Where were you in 1969? I was a medical laboratory technologist embarking on what was to be a two-year adventure in a land far from my home. Canadian University Service Overseas (CUSO) had accepted my application to serve with them in a developing country. They offered me what looked like an exciting and fulfilling position training dispensary assistants in northern Nigeria.
Letters Home has been purposely written in two volumes since each phase of my adventure in Nigeria was remarkably different. Volume One, Letters from Home: Glimpses of a CUSO Cooperant's Life in Northern Nigeria. 1969-1970, describes experiences in, and around, the ancient, walled city of Kano — a region of northern Nigeria that suffers from dry and searing Harmattan winds, from poverty, from bureaucratic immobility, and from the fatalism of the Muslim faithful. Volume Two, Letters from Home: Glimpses of a CUSO Cooperant's Life in Southern Nigeria. 1970-1971, looks at my experiences in southeastern Nigeria near the border of what was Biafra during the crisis. Problems there were those caused by frequent rains rather than by drying winds. Mildew got into everything, grasses grew rampant, roadways subsided. People suffered from near starvation, exotic parasites, gross anemia, and lack of such normal utilities as reliable running water or electricity. The occasional black mamba slithering across my pathway to the hospital and geckos hatching their eggs under my kerosene refrigerator made my life even more interesting.
Letters Home are my memoirs. They have been compiled for the world to experience and, perhaps, to learn something about volunteer life in a developing country. Enjoy!
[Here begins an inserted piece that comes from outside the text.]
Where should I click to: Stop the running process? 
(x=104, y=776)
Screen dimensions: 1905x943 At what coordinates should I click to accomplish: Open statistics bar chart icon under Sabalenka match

A recent retiree now living in Vernon, British Columbia, Andy Buhler has weathered 25 years as a medical laboratory technologist around the country and another 12 years as a specialist medical librarian. His move from employment in Victoria, BC to retirement in Vernon, BC turned up a stored box of air letters written during a two-year stint with CUSO in Nigeria. In 1969 he was a recently certified medical lab technologist testing the waters as a salesman for a biomedical supply company. Sales were not found to be his forte but general bench technology seemed too restraining for him. The option of working overseas in a developing country arose. CUSO was looking for recruits. That option looked like it could become an exciting foreign adventure and an opportunity to hone his fledgling technical skills. That adventure was what had been saved in the newly discovered box of air letters. Although Andy has edited birding newsletters and journals and has put out a limited-edition cookbook, this is his first venture into the publishing of a memoir.